Know About Goa

About Goa

Goa is a state in India within the coastal region known as the Konkan in western India. Bounded by Maharashtra to the north and Karnataka to the east and south, the Arabian Sea forms its western coast. It is India’s smallest state by area and the fourth smallest by population. Goa is India’s richest state with a GDP per capita two and a half times that of the country. It was ranked the best placed state by the Eleventh Finance Commission for its infrastructure and ranked on top for the best quality of life in India by the National Commission on Population based on the 12 Indicators.

Panaji is the state’s capital, while Vasco da Gama is its largest city. The historic city of Margao still exhibits the cultural influence of the Portuguese, who first landed in the early 16th century as merchants and conquered it soon thereafter.
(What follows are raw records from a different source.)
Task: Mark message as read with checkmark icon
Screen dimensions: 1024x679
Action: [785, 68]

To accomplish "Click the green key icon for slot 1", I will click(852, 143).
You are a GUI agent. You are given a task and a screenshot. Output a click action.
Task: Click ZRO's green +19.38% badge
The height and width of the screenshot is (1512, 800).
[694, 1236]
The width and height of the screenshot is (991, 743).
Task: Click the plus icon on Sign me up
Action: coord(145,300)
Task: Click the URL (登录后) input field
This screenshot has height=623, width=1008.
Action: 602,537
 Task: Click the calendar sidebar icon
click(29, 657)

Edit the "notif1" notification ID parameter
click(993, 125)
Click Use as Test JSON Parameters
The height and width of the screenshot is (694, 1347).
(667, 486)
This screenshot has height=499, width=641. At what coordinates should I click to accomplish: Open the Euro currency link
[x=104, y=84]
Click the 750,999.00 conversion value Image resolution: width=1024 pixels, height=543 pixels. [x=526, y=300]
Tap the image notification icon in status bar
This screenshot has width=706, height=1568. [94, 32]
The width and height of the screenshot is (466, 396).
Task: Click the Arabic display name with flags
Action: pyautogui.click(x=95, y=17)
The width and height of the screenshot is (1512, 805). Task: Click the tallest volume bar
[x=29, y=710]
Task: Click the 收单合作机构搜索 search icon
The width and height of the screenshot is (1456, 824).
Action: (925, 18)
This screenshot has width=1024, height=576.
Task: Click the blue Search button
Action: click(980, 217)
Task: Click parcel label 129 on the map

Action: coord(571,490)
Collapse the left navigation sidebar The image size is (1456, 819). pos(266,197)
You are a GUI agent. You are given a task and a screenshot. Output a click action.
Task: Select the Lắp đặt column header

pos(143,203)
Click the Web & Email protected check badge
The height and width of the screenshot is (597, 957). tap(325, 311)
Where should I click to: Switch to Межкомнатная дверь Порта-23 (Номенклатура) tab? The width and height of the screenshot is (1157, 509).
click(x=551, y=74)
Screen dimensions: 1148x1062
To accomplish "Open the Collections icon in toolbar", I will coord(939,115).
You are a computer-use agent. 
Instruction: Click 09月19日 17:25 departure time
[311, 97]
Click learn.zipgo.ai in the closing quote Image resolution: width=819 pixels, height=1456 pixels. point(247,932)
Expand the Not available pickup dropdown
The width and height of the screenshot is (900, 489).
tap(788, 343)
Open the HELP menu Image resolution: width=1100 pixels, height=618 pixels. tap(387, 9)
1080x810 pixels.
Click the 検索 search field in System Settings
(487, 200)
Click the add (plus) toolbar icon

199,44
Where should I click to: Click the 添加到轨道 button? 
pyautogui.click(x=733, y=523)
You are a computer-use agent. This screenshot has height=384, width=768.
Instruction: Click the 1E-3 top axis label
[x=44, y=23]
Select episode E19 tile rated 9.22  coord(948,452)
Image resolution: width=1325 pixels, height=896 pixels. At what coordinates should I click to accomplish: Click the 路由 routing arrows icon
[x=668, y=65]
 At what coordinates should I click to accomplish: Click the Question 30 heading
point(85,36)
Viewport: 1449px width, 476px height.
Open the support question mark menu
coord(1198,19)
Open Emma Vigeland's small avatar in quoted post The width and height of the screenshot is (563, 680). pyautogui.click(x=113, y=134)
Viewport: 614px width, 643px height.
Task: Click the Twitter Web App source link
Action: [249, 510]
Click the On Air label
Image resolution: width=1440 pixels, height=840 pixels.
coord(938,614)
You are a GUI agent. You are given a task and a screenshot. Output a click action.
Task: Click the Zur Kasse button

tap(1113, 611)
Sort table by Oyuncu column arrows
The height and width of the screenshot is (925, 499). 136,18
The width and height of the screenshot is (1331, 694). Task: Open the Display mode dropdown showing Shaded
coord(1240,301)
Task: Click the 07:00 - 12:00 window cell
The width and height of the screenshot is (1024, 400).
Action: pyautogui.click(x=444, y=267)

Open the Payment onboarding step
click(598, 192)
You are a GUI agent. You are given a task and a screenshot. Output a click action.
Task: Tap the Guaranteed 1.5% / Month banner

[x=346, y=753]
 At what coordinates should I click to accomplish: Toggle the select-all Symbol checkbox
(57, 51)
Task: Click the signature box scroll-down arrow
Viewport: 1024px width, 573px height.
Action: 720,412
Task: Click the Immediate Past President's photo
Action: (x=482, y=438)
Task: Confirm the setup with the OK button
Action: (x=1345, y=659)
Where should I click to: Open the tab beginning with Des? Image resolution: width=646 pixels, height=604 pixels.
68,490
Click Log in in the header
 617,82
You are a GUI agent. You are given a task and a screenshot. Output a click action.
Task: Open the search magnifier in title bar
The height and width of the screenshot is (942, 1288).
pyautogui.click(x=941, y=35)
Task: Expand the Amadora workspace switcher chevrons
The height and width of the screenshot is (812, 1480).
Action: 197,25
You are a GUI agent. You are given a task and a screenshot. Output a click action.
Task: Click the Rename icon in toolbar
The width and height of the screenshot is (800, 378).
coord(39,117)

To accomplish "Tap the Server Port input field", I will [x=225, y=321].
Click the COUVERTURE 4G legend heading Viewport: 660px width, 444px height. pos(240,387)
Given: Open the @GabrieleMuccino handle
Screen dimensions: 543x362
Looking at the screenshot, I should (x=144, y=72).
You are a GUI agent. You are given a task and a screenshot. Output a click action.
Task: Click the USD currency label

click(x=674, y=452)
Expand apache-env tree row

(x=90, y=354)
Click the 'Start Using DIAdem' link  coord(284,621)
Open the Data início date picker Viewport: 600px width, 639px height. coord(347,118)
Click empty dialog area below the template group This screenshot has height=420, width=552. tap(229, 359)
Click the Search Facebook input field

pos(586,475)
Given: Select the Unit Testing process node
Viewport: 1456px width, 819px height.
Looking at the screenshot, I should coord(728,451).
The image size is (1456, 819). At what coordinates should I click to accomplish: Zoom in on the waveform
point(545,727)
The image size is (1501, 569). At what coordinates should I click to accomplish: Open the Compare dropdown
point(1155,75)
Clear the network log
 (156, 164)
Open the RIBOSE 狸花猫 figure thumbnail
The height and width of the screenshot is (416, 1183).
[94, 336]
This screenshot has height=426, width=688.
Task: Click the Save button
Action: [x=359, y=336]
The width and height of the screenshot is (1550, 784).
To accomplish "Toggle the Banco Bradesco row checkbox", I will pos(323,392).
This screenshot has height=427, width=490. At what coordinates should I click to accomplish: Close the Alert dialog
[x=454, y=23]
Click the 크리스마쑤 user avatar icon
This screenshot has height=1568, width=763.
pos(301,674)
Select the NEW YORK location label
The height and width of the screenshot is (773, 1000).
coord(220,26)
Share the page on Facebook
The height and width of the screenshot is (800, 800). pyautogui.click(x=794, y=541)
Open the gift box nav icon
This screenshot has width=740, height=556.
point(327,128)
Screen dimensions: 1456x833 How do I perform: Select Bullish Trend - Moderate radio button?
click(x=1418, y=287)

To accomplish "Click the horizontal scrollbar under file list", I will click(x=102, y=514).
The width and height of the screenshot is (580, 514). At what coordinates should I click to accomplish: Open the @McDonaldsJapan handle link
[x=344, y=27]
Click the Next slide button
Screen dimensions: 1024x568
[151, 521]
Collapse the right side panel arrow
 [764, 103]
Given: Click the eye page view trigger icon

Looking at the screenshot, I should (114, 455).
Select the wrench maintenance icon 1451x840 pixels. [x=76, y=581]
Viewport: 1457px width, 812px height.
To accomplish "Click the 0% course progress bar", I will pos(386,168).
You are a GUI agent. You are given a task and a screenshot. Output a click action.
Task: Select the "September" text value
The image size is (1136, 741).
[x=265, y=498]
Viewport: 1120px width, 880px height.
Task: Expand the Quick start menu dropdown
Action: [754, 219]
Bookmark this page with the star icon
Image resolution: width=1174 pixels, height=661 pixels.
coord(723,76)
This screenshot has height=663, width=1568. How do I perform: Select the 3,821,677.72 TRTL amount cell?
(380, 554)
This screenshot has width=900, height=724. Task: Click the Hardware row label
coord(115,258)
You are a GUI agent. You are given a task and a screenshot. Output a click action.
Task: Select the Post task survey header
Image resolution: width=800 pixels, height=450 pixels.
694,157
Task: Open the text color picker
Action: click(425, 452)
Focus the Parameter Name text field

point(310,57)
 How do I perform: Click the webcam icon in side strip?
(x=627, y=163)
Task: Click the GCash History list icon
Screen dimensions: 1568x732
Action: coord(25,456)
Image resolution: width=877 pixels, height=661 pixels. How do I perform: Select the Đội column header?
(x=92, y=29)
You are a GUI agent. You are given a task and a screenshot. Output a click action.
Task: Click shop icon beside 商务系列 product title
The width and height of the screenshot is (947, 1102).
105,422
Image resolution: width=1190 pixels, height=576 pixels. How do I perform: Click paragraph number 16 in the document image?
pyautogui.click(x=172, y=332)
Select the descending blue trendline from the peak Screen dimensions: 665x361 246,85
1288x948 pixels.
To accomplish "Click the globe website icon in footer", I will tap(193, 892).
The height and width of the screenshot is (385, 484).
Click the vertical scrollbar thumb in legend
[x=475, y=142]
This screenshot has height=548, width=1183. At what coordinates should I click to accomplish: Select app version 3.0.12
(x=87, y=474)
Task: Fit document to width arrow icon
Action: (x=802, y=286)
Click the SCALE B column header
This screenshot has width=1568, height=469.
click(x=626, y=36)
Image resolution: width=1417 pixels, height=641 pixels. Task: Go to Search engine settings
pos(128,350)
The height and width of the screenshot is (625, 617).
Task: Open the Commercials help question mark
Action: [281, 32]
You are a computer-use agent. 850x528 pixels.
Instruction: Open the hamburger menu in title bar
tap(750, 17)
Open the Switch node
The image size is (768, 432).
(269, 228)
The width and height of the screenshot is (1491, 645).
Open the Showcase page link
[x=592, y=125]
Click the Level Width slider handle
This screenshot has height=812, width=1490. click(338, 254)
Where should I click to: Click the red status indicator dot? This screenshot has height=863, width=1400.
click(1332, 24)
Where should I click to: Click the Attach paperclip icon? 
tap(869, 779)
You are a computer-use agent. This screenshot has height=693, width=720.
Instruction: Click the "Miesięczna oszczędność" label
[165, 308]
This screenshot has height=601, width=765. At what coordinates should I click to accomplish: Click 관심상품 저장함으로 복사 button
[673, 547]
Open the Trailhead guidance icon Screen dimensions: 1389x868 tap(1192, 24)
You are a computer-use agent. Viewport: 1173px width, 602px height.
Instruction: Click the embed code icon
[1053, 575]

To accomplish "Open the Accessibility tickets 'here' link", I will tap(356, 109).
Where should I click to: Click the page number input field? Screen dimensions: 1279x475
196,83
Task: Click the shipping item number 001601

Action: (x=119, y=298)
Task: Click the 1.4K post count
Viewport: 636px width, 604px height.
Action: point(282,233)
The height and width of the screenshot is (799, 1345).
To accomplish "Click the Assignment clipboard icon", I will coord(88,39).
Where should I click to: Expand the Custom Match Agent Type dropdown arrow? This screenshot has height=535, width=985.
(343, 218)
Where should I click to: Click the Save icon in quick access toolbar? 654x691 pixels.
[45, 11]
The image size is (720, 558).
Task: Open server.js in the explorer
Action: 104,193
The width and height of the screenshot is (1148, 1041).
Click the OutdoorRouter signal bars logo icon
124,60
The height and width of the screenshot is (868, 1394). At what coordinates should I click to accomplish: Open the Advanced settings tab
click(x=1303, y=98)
Goa is a former Portuguese province; the Portuguese overseas territory of Portuguese India existed for about 450 years until it was annexed by India in 1961.

Goa is visited by large numbers of international and domestic tourists each year for its beaches, places of worship and world heritage architecture. It has rich flora and fauna, owing to its location on the Western Ghats range, a biodiversity hotspot.

Economy

Tourism is Goa’s primary industry: it gets 12% of foreign tourist arrivals in India. Goa has two main tourist seasons: winter and summer. In winter, tourists from abroad (mainly Europe) come, and summer (which, in Goa, is the rainy season) sees tourists from across India.

The land away from the coast is rich in minerals and ores, and mining forms the second largest industry. Iron, bauxite, manganese, clays, limestone and silica are mined. The Marmagao port handled 31.69 million tonnes of cargo last year, which was 39% of India’s total iron ore exports.

Agriculture, while of shrinking importance to the economy over the past four decades, offers part-time employment to a sizeable portion of the populace. Rice is the main agricultural crop, followed by areca, cashew and coconut. Fishing employs about 40,000 people, though recent official figures indicate a decline of the importance of this sector and also a fall in catch, due perhaps, to traditional fishing giving way to large-scale mechanised trawling.